Cue Health, a producer of portable diagnostics, intends to lead this movement by using $235 million in fresh funding to generalize its success with point-of-care coronavirus testing.
Private investors such as Perceptive Advisors, MSD Capital, and Koch Strategic Platforms have joined the likes of Johnson & Johnson Innovation, Decheng Capital, CAVU Ventures, and ACME Capital in supporting the most recent Fierce 15 winner.

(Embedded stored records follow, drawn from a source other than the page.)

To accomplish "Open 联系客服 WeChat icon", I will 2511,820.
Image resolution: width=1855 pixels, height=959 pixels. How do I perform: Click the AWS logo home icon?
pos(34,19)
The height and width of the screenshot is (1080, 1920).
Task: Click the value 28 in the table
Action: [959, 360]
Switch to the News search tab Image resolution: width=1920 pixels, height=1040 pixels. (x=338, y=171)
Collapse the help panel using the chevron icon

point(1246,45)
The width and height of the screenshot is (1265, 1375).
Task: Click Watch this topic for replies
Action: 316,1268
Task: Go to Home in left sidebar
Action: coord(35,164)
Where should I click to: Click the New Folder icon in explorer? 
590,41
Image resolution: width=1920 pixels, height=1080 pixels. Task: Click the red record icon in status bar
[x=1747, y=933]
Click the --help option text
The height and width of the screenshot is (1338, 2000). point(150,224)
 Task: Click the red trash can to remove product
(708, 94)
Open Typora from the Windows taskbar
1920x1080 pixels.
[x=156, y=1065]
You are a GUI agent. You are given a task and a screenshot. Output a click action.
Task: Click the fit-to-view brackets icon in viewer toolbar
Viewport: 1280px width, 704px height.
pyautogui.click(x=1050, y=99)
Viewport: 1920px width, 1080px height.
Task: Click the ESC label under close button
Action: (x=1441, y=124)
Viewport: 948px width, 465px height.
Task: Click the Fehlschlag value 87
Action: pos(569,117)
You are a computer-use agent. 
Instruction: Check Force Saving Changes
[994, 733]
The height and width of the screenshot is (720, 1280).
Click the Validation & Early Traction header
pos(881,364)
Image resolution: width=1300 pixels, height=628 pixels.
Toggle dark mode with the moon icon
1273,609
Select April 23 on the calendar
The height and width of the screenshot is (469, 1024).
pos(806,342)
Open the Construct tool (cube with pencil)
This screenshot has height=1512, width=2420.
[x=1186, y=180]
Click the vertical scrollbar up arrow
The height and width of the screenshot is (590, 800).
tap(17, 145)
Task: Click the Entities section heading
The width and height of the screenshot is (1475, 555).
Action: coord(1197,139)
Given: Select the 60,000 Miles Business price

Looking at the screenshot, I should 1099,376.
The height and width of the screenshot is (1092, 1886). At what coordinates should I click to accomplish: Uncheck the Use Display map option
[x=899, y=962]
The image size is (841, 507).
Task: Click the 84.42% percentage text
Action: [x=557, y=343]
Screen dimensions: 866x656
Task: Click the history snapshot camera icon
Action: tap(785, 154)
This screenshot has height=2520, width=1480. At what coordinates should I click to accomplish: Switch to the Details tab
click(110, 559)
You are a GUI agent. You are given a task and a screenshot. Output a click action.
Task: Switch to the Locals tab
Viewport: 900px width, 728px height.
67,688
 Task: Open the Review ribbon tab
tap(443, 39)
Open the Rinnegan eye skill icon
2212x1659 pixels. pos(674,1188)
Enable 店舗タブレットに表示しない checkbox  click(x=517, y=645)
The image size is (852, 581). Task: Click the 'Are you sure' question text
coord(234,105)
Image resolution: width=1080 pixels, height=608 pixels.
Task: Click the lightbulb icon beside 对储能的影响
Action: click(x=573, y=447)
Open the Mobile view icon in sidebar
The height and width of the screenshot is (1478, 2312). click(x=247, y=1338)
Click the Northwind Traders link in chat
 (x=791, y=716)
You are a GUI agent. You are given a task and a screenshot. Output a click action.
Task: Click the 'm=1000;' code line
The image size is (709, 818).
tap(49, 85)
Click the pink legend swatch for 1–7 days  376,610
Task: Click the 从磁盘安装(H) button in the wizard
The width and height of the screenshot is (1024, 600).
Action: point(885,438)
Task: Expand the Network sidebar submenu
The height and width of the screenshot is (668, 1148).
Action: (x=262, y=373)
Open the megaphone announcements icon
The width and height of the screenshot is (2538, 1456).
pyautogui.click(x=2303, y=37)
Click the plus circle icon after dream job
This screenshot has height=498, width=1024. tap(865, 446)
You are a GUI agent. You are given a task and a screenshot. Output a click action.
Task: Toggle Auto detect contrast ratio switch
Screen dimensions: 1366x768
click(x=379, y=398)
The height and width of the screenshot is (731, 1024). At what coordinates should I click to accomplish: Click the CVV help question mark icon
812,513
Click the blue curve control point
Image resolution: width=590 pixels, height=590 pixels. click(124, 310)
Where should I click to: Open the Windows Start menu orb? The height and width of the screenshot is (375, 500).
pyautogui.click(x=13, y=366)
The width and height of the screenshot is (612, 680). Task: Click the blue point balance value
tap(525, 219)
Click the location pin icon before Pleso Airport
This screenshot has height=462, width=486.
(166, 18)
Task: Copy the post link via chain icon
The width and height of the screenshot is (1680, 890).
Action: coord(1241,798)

“The current COVID-19 epidemic has revealed many of the inadequacies of the existing quo healthcare business,” stated Ayub Khattak, CEO of Cue.
“It’s evident that the world has to make the leap to Healthcare 2.0, a decentralized, responsive, digital-first and consumer-centric approach that makes it simple to get crucial health information and act on it.”
Khattak argues that “distributed diagnostics” is the missing link in providing high-quality virtual healthcare to an extensive range of people.
The company’s goal was to do this in a world without a pandemic by developing point-of-care testing for influenza.
But since the emergence of the epidemic, it’s transitioned to hand-held testing that became the screener of choice for the NBA’s player-protecting Bubble and gained the firm hundreds of millions of dollars in backing from the U.S. government to increase its domestic manufacturing.
Now that they have cleared people of infectious diseases for entry to schools, event venues, hotels, and other places, Cue plans to pivot back once more to offer a menu of simple tests run through one diagnostic system and a telehealth platform, including in respiratory, cardiovascular, and sexual health.
Investor interest is being seen in more than only Cue, however. Oversubscribed at $75 million, ixlayer is a telehealth company that intends to link individuals with lab diagnostics.
Meanwhile, past Fierce 15 winner Inflammatix raised $102 million for its point-of-care immune system testing pipeline.